On trouve également le conseil suivant à AN 3.67:
Ecoute, Sāḷha, ne te laisse pas guider par ce que tu as entendu, ni par ce qui est répété dogmatiquement, ni par ce qui est communément admis, ni par ce qui est transmis par des écritures, ni par ce qui se fonde sur le raisonnement, ni par ce qui se fonde sur l’inférence, ni par des considérations sur les apparences, ni par l’acceptation d’une opinion après l’avoir méditée, ni par ce qui semble possible, ni [en pensant:] « ce renonçant est mon enseignant ».
Et de nouveau, à MN 95:
Certaines choses peuvent être acceptées par foi, et se révéler pourtant vides, creuses et fausses, tandis que d’autres peuvent ne pas être acceptées par foi, et se révéler pourtant factuelles, correctes et sans erreur. (…) Certaines choses peuvent avoir été bien apprises, et se révéler pourtant vides, creuses et fausses, tandis que d’autres peuvent ne pas avoir été bien apprises, et se révéler pourtant factuelles, correctes et sans erreur.
Et enfin, à DN 16:
Il est aussi possible qu’un bhikkhu dise: ‘A tel et tel endroit, il ya une communauté de bhikkhus qui sont des anciens, qui sont cultivés, qui ont fait leur chemin, qui préservent le Dhamma, le Vinaya, le Pātimokkha (…) il y a un bhikkhu qui est un ancien, qui est cultivé, qui a fait son chemin, qui préserve le Dhamma, le Vinaya, le Pātimokkha; j’ai reçu et appris cela de lui: « Ceci est le Dhamma, ceci est le Vinaya, ceci est l’enseignement du Maître »‘. Dans un tel cas, bhikkhus, vous ne devriez ni approuver ni désapprouver de ses paroles. Sans approuver ni désapprouver, mais en étudiant les phrases mot par mot, il faudrait essayer de les retrouver dans les suttas et les vérifier à la lumière du Vinaya. Si on ne les retrouve pas dans les suttas et qu’elles ne sont pas vérifiables à la lumière du Vinaya, il faut en conclure: ‘Certainement, cela n’est pas la parole du Bhagavā; elle a mal été comprise par cet ancien’. De cette manière, bhikkhus, vous devriez les rejeter. Mais si les phrases concernées peuvent être retrouvées dans les suttas et qu’elles sont vérifiables à la lumière du Vinaya, alors il faut en conclure: ‘Certainement, cela est la parole du Bhagavā; elle a été bien comprise par cet ancien’.

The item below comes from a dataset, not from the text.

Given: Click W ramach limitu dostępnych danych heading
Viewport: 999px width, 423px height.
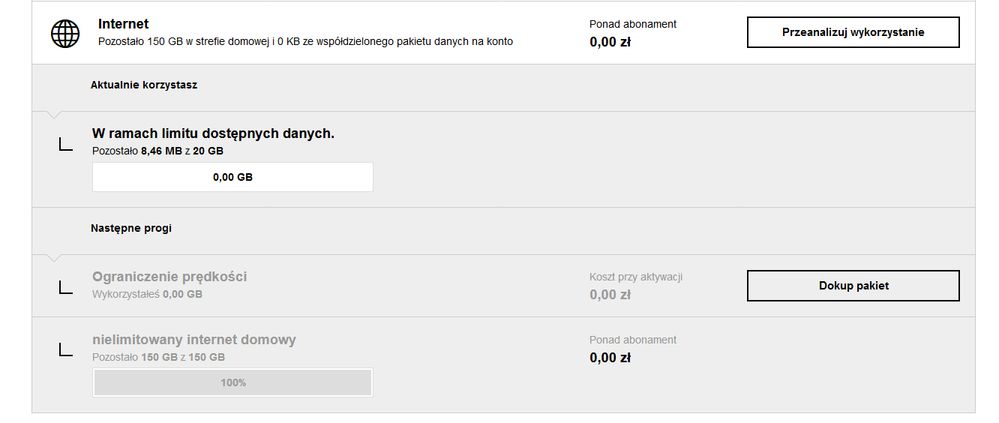Looking at the screenshot, I should pos(213,133).
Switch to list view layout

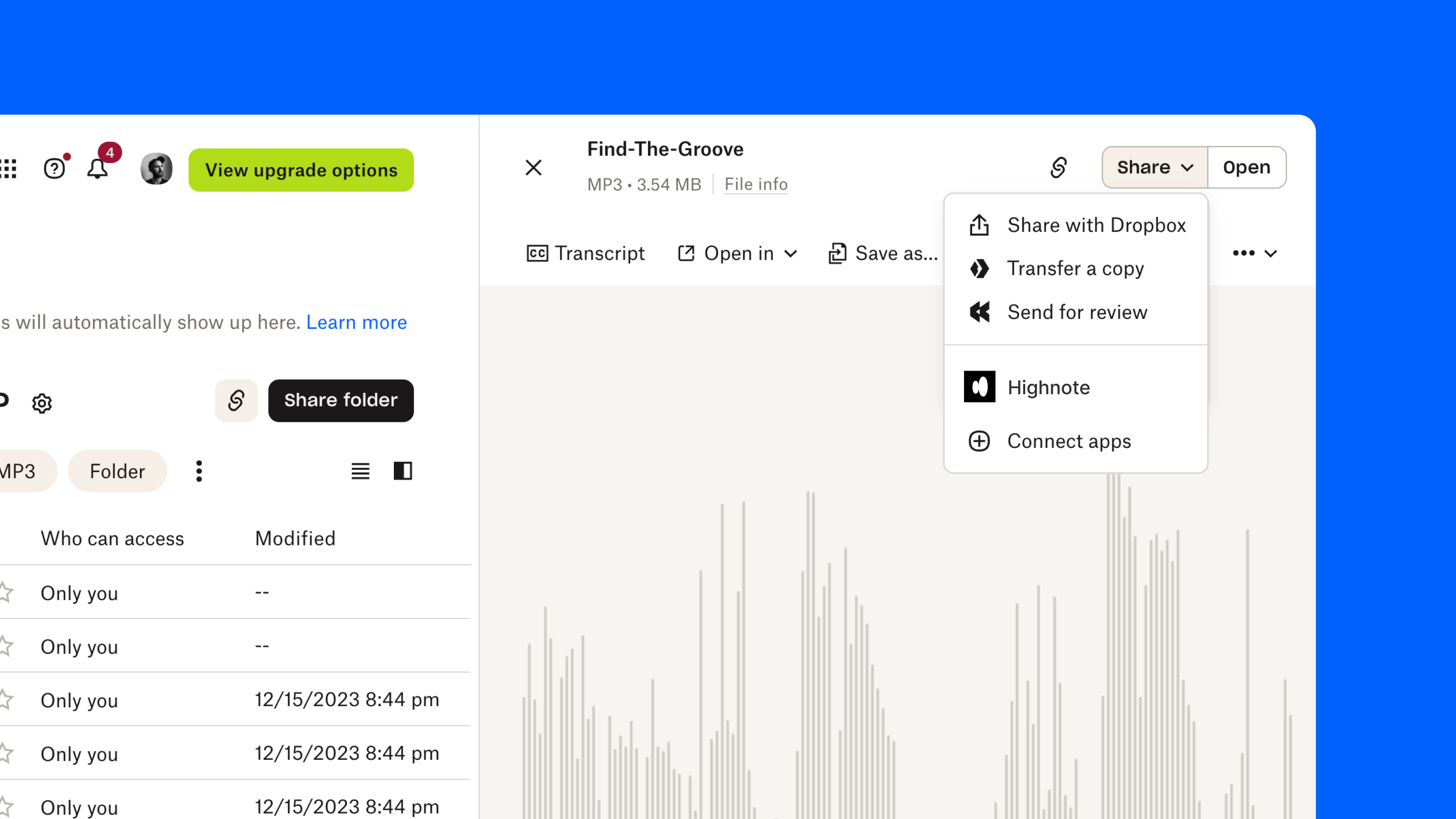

Les souttas nous poussent donc à garder toujours un esprit critique et à nous méfier des déclarations faites par les uns et par les autres. Il faut s’en référer à ces mêmes souttas pour prendre une décision. Certains principes tels que ceux décrits à AN 8.53 peuvent également être appliqués:
De ces choses, Gotami, dont tu saurais: ‘Ces choses mènent à la passion, pas à la dépassion; elles mènent à l’enchaînement, pas à la libération; elles mènent à l’accumulation, pas à la diminution; elles mènent à avoir beaucoup de désirs, pas à avoir peu de désirs; elles mènent à l’insatisfaction, pas à la satisfaction; elles mènent à la socialisation, pas à l’isolement; elles mènent à la paresse, pas à l’application de l’effort; elles mènent à être difficile à supporter, pas à être facile à supporter’, Gotami, tu peux assurément considérer: ‘Ce n’est pas le Dhamma, ce n’est pas le Vinaya, ce n’est pas l’instruction de l’Enseignant’.
De ces choses, Gotami, dont tu saurais: ‘Ces choses mènent à la dépassion, pas à la passion; elles mènent à la libération, pas à la l’enchaînement; elles mènent à la diminution, pas à l’accumulation; elles mènent à avoir peu de désirs, pas à avoir beaucoup de désirs; elles mènent à la satisfaction, pas à l’insatisfaction; elles mènent à l’isolement, pas à la socialisation; elles mènent à l’application de l’effort, pas à la paresse; elles mènent à être facile à supporter, pas à être difficile à supporter’, Gotami, tu peux assurément considérer: ‘C’est le Dhamma, c’est le Vinaya, c’est l’instruction de l’Enseignant’.
Lorsqu’on séjourne en Asie, on est tôt ou tard confronté à ce genre de problème. Certains acceptent la tradition en bloc. La plupart l’acceptent en blocs. Je veux dire qu’ils mettent certaines choses de côté mais ils acceptent toujours des blocs entiers sans les examiner au préalable au peigne fin.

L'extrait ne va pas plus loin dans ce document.